▶ Task to complete
Select the lines below containing the word "Close".

▶ Dataset records
■ ■ ■ ■
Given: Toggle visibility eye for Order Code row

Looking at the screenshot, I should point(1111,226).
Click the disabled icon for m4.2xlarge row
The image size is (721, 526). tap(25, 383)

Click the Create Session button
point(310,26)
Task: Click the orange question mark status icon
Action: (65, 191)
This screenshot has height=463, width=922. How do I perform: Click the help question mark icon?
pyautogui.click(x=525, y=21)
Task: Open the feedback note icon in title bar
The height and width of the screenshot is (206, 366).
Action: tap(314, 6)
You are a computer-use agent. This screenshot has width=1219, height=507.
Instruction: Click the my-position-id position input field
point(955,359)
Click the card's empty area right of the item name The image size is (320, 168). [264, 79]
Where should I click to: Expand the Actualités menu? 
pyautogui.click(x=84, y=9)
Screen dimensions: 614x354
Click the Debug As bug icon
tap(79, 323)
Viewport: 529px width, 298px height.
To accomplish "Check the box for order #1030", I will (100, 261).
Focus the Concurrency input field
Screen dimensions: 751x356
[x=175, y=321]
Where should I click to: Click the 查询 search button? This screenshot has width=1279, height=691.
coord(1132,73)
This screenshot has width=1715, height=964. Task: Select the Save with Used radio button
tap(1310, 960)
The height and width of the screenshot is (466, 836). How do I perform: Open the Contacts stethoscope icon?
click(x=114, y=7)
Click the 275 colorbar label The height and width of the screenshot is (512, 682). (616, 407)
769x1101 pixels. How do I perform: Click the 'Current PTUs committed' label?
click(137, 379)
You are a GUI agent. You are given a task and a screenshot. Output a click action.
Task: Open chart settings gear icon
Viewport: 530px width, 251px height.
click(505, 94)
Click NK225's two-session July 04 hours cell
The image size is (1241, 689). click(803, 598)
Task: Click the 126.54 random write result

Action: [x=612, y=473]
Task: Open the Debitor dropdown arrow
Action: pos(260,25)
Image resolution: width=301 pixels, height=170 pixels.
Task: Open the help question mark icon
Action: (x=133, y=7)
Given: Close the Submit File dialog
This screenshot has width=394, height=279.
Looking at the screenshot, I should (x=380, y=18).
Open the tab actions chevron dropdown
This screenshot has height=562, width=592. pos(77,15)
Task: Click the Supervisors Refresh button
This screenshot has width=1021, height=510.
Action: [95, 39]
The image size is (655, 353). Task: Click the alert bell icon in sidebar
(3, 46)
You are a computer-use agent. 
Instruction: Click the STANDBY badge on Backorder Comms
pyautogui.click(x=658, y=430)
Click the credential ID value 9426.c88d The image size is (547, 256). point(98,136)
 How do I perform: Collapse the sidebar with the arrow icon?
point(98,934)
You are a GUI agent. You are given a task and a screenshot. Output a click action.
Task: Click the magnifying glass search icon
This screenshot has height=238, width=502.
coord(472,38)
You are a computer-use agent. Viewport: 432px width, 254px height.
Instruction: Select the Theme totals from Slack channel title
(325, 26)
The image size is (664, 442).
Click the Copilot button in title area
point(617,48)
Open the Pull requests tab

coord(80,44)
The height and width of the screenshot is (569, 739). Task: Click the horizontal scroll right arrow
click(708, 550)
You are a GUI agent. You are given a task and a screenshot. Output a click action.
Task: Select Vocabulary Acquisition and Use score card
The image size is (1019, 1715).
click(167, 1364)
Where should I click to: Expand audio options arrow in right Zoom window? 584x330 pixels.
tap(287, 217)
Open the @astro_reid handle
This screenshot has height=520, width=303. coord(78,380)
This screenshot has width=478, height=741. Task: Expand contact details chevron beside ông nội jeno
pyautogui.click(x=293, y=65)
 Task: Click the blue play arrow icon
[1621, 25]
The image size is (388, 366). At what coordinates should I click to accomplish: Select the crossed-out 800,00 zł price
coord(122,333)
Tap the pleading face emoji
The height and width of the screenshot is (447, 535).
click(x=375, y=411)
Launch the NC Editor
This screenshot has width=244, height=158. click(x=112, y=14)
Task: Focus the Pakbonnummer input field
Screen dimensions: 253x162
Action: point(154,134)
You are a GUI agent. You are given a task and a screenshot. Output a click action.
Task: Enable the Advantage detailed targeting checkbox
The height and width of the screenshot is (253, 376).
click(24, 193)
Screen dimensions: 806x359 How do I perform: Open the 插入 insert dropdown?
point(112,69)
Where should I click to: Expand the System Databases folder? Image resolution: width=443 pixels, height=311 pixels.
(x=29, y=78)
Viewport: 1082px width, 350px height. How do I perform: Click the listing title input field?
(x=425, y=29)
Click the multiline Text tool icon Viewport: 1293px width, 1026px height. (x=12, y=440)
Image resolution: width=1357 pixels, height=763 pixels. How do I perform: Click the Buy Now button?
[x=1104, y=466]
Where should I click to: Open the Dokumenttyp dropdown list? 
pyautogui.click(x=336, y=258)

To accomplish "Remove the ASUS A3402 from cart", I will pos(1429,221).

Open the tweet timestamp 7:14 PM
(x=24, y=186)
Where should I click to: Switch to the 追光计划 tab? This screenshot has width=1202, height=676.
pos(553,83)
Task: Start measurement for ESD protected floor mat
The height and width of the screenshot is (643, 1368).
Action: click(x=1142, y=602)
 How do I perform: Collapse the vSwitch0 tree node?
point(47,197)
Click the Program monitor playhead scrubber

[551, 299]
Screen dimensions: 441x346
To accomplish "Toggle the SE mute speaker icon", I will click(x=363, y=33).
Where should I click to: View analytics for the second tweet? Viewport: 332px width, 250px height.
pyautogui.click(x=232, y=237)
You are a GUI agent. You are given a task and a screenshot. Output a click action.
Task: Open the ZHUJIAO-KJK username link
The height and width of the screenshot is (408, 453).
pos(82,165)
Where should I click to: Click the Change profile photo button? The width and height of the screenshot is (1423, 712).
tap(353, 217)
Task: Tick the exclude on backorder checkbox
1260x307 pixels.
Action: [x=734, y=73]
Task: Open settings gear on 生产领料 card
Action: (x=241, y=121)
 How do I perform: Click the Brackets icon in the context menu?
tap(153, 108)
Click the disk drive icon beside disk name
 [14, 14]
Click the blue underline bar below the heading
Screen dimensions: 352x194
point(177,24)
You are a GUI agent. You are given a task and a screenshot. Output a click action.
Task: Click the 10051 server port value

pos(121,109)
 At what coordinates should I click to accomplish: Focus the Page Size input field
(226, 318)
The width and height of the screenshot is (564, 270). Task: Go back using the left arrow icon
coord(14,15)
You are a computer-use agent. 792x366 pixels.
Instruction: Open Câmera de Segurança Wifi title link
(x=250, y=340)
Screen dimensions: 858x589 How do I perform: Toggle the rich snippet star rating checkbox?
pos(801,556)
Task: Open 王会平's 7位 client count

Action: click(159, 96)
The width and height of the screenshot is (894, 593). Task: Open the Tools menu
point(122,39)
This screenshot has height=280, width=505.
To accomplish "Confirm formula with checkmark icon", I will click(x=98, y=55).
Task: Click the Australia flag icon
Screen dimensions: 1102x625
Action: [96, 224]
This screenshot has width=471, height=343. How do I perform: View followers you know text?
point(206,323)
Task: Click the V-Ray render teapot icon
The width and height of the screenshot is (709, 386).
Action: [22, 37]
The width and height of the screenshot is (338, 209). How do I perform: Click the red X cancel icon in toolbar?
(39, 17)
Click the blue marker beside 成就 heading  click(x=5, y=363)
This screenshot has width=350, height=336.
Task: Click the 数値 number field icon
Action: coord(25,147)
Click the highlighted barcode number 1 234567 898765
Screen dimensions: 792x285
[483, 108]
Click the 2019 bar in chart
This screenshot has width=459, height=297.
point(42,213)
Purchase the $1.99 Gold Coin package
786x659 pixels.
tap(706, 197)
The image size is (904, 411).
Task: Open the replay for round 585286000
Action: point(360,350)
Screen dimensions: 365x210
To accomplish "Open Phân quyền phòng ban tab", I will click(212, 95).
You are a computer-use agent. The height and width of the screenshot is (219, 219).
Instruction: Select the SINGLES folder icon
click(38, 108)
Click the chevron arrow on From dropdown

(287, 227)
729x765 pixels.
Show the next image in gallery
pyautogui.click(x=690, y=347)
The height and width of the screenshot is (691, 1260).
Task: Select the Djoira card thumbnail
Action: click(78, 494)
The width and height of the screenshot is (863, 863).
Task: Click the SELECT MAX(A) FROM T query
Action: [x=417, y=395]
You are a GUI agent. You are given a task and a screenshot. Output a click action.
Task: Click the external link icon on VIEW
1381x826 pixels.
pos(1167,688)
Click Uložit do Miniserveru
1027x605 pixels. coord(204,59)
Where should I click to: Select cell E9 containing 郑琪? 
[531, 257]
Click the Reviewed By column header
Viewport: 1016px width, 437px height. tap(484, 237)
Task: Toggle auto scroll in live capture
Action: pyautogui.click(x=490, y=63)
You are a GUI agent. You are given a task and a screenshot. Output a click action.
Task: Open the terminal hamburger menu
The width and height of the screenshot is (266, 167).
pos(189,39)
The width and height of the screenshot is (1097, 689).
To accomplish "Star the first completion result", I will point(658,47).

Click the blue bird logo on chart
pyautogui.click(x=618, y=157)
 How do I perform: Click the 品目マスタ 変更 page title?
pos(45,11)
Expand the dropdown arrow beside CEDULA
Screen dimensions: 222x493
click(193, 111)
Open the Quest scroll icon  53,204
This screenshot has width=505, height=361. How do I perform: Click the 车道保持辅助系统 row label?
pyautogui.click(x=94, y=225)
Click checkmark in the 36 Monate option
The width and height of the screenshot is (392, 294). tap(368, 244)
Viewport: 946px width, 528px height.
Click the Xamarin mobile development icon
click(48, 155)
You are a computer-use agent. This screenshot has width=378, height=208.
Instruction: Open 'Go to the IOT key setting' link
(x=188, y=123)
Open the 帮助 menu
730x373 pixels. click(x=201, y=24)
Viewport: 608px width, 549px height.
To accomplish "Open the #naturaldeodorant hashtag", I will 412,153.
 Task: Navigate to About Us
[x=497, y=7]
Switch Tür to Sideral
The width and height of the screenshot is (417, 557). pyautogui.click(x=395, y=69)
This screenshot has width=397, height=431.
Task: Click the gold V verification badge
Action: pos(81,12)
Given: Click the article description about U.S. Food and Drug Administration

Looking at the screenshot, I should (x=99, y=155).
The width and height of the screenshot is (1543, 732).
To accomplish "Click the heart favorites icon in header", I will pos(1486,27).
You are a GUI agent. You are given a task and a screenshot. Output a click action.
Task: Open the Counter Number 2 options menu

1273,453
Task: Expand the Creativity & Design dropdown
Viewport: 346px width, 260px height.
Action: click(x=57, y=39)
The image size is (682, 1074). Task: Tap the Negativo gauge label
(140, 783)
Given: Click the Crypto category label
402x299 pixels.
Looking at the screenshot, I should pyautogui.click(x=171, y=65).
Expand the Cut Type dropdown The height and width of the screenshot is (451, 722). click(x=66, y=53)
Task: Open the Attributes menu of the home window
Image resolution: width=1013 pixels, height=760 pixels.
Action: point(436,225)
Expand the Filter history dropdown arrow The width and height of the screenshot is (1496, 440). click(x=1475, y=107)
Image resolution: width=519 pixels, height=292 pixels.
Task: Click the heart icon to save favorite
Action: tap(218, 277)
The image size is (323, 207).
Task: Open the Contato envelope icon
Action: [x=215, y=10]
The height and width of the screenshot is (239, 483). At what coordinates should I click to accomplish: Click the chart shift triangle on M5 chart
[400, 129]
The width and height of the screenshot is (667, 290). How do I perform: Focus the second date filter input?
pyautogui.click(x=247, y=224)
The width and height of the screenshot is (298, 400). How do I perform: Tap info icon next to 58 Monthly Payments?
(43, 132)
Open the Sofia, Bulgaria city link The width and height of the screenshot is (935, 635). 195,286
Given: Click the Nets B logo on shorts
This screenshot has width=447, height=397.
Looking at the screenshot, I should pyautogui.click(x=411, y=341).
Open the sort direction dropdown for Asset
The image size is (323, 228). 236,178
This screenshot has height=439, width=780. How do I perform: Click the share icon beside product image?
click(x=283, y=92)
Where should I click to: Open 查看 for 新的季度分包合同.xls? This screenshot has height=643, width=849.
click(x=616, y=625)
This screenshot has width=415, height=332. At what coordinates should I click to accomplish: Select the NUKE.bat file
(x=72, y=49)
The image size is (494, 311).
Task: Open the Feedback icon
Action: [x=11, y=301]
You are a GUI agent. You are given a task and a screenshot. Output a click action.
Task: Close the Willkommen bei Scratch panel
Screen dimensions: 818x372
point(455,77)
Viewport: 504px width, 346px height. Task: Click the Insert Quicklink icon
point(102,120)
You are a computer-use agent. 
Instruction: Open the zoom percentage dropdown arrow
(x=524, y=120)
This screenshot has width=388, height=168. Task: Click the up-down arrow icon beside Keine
■ ■ ■ ■
▶ Written response
Given: Close the Submit File dialog
Task: Close the Willkommen bei Scratch panel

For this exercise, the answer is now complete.